(Saved data entries)
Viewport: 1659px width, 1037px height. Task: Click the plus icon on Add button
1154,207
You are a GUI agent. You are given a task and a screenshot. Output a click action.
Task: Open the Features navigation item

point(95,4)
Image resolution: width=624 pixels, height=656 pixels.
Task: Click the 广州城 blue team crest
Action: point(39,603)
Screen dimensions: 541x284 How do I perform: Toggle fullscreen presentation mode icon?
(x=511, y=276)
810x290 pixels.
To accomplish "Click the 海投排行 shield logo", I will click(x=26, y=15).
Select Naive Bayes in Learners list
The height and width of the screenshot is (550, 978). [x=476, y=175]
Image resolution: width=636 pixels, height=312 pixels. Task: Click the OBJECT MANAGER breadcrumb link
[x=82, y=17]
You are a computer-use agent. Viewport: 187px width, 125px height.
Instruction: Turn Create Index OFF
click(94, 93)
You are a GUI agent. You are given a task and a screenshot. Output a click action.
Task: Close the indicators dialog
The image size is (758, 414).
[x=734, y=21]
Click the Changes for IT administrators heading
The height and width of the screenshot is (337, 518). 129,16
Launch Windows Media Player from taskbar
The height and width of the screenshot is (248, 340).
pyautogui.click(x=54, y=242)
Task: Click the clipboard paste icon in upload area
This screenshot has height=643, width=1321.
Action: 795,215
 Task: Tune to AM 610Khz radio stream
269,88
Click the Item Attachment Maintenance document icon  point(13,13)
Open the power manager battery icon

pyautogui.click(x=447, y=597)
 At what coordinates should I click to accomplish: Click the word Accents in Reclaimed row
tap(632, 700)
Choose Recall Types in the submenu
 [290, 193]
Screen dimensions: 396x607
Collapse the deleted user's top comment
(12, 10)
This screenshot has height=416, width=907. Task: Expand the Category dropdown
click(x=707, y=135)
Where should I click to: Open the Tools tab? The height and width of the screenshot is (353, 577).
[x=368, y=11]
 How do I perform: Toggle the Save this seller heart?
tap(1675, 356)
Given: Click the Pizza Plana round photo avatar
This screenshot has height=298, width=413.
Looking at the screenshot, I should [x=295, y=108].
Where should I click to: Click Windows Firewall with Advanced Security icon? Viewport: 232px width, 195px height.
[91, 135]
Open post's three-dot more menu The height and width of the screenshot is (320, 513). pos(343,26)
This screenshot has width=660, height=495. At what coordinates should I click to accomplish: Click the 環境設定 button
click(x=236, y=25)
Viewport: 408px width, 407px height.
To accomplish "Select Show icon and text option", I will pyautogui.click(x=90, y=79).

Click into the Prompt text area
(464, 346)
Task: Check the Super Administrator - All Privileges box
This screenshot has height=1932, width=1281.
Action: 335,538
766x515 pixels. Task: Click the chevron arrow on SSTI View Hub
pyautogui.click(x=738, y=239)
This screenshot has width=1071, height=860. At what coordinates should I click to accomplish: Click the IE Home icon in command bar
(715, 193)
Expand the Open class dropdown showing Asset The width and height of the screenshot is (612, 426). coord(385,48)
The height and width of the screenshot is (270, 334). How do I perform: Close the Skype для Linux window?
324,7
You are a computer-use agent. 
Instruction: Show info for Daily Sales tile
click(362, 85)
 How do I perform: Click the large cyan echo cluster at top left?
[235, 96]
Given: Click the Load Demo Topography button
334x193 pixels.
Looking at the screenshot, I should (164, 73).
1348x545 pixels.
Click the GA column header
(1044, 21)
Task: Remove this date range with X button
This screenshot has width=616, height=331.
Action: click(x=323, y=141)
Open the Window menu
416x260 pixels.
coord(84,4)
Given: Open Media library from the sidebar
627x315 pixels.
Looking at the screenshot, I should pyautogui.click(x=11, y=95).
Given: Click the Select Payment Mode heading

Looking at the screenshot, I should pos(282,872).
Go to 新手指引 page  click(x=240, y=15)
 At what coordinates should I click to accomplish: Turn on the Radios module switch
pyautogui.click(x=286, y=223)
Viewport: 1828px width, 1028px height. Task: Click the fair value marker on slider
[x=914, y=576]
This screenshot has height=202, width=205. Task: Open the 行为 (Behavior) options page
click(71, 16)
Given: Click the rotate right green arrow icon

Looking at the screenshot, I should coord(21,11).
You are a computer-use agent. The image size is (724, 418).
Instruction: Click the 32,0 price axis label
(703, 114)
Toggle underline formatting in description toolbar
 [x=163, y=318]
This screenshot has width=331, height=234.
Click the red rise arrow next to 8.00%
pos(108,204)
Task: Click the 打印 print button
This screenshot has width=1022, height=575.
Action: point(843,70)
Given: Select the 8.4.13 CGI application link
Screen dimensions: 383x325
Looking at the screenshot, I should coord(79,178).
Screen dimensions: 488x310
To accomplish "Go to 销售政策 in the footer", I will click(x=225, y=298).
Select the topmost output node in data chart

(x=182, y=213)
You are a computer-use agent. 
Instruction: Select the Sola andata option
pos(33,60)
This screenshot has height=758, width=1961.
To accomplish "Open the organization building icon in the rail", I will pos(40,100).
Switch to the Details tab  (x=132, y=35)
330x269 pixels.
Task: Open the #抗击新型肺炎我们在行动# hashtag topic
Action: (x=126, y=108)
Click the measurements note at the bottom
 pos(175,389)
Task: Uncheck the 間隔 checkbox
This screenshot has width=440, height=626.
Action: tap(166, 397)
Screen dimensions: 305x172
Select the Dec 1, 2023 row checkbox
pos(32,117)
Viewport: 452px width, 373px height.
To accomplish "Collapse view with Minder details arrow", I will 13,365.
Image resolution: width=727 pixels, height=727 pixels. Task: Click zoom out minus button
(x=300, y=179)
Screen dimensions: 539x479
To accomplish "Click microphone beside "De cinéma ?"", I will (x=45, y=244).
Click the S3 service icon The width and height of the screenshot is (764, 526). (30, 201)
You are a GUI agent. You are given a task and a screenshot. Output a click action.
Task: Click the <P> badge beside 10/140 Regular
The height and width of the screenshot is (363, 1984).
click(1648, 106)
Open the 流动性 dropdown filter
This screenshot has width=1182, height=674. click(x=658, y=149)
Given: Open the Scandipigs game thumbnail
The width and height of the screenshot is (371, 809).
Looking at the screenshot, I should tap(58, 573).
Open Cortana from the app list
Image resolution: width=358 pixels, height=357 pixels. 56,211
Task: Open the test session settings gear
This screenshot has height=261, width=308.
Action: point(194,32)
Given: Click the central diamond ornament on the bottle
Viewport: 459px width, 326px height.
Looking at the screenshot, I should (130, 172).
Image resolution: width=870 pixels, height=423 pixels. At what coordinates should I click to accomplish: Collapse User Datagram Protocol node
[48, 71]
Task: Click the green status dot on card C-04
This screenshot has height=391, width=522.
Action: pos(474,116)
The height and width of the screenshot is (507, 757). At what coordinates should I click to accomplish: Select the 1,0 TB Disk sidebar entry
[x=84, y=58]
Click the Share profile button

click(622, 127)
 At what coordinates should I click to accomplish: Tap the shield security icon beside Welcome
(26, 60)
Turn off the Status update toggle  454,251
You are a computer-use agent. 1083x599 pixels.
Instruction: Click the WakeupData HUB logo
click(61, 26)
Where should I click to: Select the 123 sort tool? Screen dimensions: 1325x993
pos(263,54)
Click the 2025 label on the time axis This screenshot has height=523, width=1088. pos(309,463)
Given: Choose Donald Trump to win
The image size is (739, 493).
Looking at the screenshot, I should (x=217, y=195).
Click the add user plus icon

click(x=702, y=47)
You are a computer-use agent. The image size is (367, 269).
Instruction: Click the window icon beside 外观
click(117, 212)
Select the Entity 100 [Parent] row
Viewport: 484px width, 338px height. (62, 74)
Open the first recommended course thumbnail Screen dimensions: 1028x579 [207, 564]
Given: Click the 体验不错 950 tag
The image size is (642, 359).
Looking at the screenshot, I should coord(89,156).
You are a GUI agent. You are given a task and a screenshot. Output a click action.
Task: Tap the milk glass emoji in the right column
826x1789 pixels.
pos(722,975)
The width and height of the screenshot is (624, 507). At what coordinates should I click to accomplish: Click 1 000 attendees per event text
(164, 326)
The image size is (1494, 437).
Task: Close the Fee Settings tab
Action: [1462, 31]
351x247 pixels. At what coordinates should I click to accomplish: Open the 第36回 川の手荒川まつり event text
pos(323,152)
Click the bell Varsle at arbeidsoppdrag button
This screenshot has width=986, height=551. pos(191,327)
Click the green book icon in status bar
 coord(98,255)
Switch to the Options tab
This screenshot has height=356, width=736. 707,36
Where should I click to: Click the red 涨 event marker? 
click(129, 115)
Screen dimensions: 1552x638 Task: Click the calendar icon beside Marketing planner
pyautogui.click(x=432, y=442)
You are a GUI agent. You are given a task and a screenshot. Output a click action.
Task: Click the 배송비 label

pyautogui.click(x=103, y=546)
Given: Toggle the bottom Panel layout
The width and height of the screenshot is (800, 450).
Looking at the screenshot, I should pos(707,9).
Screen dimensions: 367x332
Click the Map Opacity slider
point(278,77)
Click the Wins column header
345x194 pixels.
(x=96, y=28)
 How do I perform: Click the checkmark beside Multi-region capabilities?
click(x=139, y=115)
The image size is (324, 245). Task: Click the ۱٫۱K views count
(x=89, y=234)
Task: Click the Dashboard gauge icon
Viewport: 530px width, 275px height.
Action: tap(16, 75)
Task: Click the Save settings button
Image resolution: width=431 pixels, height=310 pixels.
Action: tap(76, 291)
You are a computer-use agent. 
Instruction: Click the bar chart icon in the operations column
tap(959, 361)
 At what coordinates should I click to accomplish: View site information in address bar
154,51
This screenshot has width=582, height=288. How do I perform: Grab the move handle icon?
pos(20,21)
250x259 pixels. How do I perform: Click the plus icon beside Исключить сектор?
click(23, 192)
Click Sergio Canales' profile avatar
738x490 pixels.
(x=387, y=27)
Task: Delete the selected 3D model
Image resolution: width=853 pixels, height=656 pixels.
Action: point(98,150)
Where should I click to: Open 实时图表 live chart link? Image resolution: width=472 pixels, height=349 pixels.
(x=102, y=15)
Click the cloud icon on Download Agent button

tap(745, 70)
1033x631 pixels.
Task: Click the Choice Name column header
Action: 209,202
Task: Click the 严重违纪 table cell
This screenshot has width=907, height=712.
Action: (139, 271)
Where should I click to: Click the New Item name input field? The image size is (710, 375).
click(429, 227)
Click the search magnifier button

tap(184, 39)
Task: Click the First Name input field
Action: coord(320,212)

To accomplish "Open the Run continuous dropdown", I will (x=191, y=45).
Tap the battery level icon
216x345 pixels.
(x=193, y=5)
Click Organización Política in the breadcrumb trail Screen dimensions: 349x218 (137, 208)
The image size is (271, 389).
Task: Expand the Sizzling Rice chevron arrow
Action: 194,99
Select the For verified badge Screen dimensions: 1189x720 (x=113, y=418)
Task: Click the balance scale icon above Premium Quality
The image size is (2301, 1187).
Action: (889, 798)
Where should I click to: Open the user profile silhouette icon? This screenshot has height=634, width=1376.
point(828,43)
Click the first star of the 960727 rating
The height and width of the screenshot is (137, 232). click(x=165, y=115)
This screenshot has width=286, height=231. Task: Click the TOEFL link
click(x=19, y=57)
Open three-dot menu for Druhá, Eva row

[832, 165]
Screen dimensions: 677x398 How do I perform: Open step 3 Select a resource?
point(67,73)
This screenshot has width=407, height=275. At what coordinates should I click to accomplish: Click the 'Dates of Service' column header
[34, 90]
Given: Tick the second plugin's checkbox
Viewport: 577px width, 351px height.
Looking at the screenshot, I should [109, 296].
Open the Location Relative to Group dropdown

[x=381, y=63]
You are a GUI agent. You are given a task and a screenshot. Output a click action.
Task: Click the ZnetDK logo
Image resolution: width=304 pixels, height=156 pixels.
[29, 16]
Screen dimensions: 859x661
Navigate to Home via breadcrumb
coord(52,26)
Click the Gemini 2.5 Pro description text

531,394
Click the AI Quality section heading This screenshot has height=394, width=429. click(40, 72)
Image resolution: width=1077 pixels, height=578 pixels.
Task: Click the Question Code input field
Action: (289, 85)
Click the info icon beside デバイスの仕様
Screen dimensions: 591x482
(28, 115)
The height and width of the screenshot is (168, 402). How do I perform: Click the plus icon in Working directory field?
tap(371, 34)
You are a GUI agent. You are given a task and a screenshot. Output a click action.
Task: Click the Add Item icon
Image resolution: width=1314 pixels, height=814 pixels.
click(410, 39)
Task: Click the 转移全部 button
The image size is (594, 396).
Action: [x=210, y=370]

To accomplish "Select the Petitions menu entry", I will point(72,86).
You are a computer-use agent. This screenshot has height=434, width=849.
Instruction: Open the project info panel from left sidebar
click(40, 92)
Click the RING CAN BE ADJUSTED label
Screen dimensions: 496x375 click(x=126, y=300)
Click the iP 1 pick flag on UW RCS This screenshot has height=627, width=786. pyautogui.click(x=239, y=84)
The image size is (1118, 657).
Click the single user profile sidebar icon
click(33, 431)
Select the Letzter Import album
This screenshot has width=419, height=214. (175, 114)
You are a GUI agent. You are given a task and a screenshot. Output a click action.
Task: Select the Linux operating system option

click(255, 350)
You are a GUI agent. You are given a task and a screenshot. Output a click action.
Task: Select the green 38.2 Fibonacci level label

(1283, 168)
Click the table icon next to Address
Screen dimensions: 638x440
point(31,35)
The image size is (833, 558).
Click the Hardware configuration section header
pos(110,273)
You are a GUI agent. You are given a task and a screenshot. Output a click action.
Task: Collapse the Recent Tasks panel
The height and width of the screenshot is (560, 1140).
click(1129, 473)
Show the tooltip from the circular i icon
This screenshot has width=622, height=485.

## Instructions for the task
If a line in the records above contains "badge", copy that line.

## Reply to the exercise
Task: Click the <P> badge beside 10/140 Regular
Select the For verified badge Screen dimensions: 1189x720 (x=113, y=418)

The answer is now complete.